見ながらこんなときにデンゼル先生が演じていたジョージ・マッケンニー先生がいてくれたらいいのに...なんて思ったり。
これはもうパワハラなんじゃないかとか、それはもう虐待だろうとか見ながら反感がわきあがってくるものの、なんというかトロイのいうことも間違っていないというか反論できないというか。
トロイの幼少期から、この街でトロイがローズと結婚してというところも語られるのだけれど、これまでみてきた映画で学んだことというか見てきて感じたこととリンクして、やるせない気持ちになってしまう。
ローズを愛しながらも別の女の人と週末にはあっていて、子供までつくっちゃってという場面では、さすがにローズに気持ちが味方しちゃったものの、さりとてトロイのいうこともわからないでもないという複雑さ。
自分がローズなら、自分といるよりも他の女の人といるほうが笑顔になれると言われてしまえば「だったら無理していただかなくてけっこうです」ともう腹しかたたないだろうなと思いつつも、養わなければいけないという責任や自分の現状から目をそむけてただ楽しみたいというトロイの気持ちもわからないでもない。でも、ローズがトロイが言うようなそういう我慢をまったくしていないとでも???というローズが怒っちゃう気持ちもやっぱり当然で。
なんというか、なんかここに出てくる人たちの気持ちって全員”なんだかわからないでもない”と共感できる部分があって。
正しいとか間違っているとかそういうことではなくてトロイはトロイの精一杯を尽くしたんだということを、そこだけは否定しないであげてほしいというような。
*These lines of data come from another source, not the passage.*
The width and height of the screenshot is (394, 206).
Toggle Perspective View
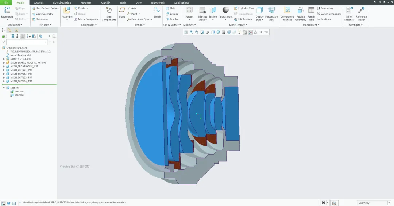pos(271,11)
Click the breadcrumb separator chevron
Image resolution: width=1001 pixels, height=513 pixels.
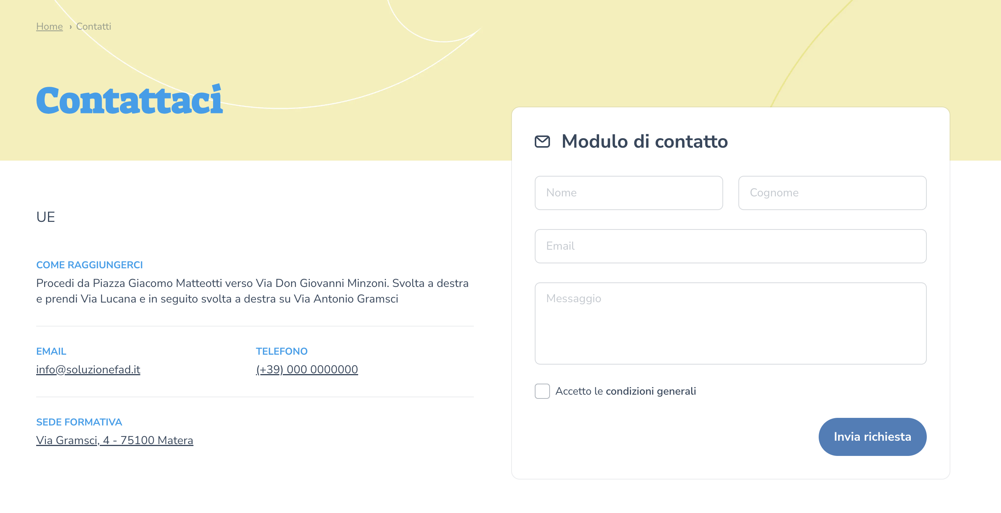tap(70, 27)
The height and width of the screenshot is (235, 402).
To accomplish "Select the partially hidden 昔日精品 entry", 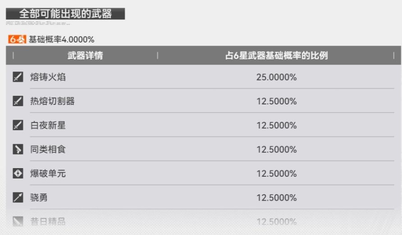I will point(48,221).

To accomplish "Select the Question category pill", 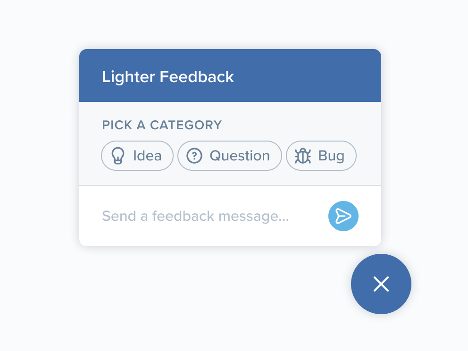I will (229, 156).
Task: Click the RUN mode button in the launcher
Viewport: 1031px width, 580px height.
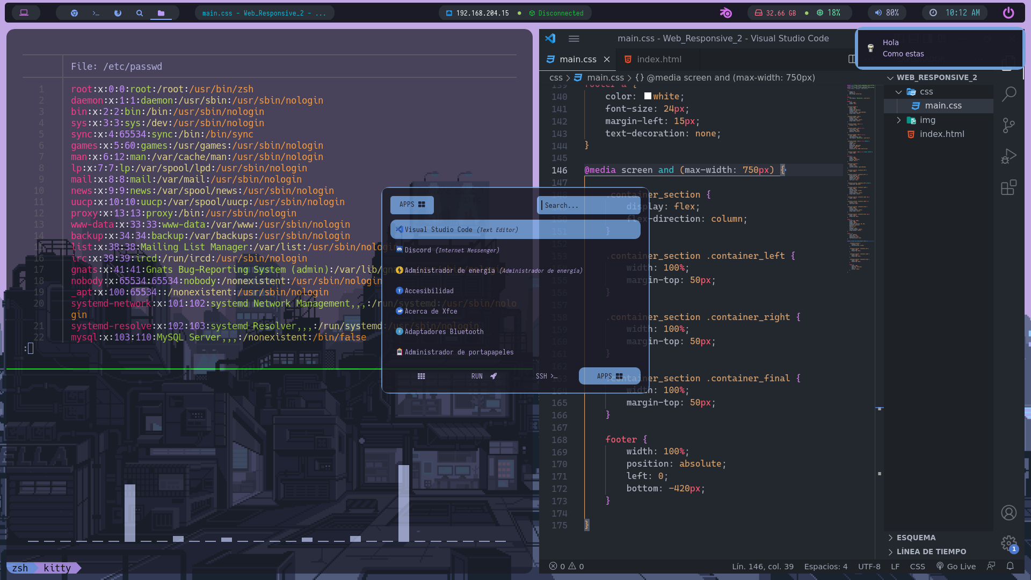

そして今は無理でもいつかはわかってあげてほしいというような、そんなかつての世代に対する優しさが画面の隅々にまでいきわたり、ほどばしっているような感じでなんだかもうそのデンゼル先生の優しさに涙腺やられるみたいな。
エグエグ泣きながらちょっとだけ検索かけてみた。
この「フェンス」は1985年に上演されたオーガスト・ウィルソンが書いた戯曲でこれまでも映画化の話は何度もあったそうだ。
映画用に脚本もオーガスト・ウィルソンが書いていたらしい。
でも白人の監督による映画化は断固として拒んだため、映画化が実現せずにいたとか。
最初デンゼル先生の元にこの「フェンス」の戯曲が送られてきたとき、“演じたいか?プロデュースしたいか?監督したいか?“と訊かれたらしい。
デンゼル先生はまず脚本を読みたいといって、読んでみて自分はこの芝居をみたことはあるけれども戯曲を読んだことはなかったなぁと気がつき、まず「舞台がやりたい」と返事をしたそうな。
このときデンゼル先生は55歳。年齢的な問題から急がないといけないという焦りはあったとか。
舞台をやり終わったのが2010年。
やったらお金がなくなっていたのでとりあえず他の映画にでてお金つくんなきゃとなって、準備にゆるゆると着手しはじめたのが2013年。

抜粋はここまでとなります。